In a study that may prompt the rewriting of textbooks, a team of astrobiologists and chemists has found the first known living organism that can use arsenic in place of phosphorus in its major macromolecules. The new findings, published in the Dec. 2 issue of Science Express, could redefine origins of life research and alter the way we describe life as we know it.
Oxygen, carbon, hydrogen, nitrogen, sulfur and phosphorous are the six basic building blocks of life on Earth.
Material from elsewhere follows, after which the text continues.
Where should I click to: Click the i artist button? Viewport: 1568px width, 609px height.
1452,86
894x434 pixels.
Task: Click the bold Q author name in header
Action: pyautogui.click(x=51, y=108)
These elements make up nucleic acids, proteins and lipids -- the bulk of living matter.
The new study by Lawrence Livermore National Laboratory and led by NASA and the U.S. Geological Survey has found that a bacterium isolated from Mono Lake may substitute arsenic for phosphorus to sustain its growth.
Mono Lake, located in eastern California, is an alkaline and hypersaline lake with high dissolved arsenic concentrations and is believed to have formed more than 760,000 years ago from neighboring volcanic eruptions.
Felisa Wolfe-Simon, a NASA astrobiology research fellow in residence at the USGS and the paper's lead author, has been studying possible arsenic based life forms at the lake for some time. Using samples from Mono Lake and a culture medium with reduced phosphorus levels, she showed that that a strain of Gamaproteobacteria can not only survive using arsenic but can grow as well.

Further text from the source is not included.